Story-telling can be about things set in the past, present, or future. Past and present are not part of this problem, they are stories we tell. Stories set in the future are always prophecy, although sometimes without insisting “this is the specific thing that is going to come to pass.” Anyone who makes that insistence is always proved wrong. And yet we still make prophecies and they can still be useful. They need to be thought of as exhortations—we should do this—there we get utopias and so on. Or they can be warnings—don’t go this way or you’re doomed! There you see the dystopias and the jeremiads, etc.

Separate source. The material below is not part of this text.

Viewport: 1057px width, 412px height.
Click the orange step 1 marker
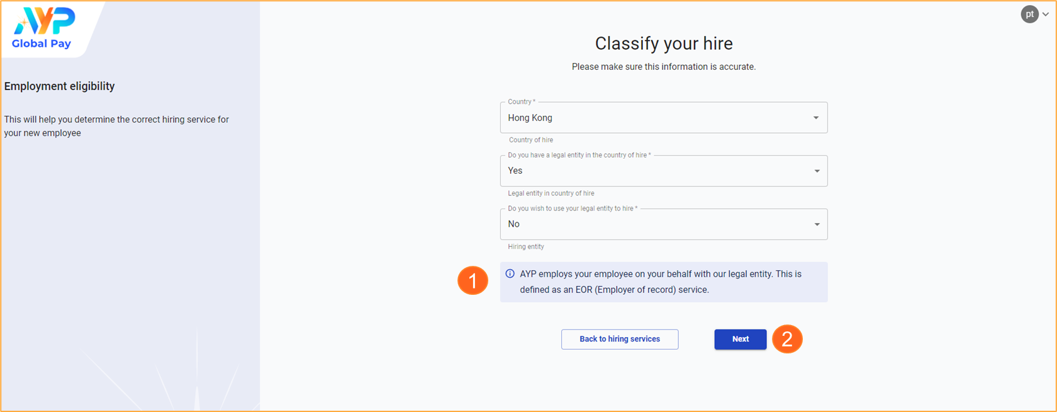click(473, 280)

Or you can have the kind of modeling exercise, or thought experiment, that is a kind of if-then statement, for consideration. If we do this, we will get that. This doesn’t have to be too heavily weighted as positive or negative, although usually we judge them pretty quickly that way. But often a mixed picture leads to another mixed picture.
Stories do like clarity, though. So stories kind of de-strand complex situations and try to say something clear. Not all that far from the analysis of science.
So if the distinction you are making between prophets and speculative thinkers is, prophets insist their futures are really going to happen, while speculative thinkers are just speculating, I would go with the idea of sticking to speculation. But there’s an ancient power to prophecy, and every human has thought—I should do this. Or, don’t do that or you’ll die! Etc. So the two are not all that easily distinguished in any given thought.
What I meant at the start about science fiction being both at once is that sf is like the 3-D glasses you see at movies. One lens is really about the future, a kind of prophecy or modeling. The other lens is a metaphorical or symbolic portrait of right now. Combine the two and what pops is a deep time vision of history, illusory but useful, like the 3-D in 3-D movies. You get History in a story, and looking forward History as part of it. Very powerful, very valuable.
Nice interview, thanks! I don't quite understand this last sentence: "You get History in a story, and looking forward History as part of it." Is there a typo/missing word? Or maybe I'm just not getting it.
ReplyDeleteLook forward to your book.
Hi. I think if you read the second part of that sentence as "'looking-forward-History' as part of it" it makes a bit more sense? Glad you enjoyed the interview!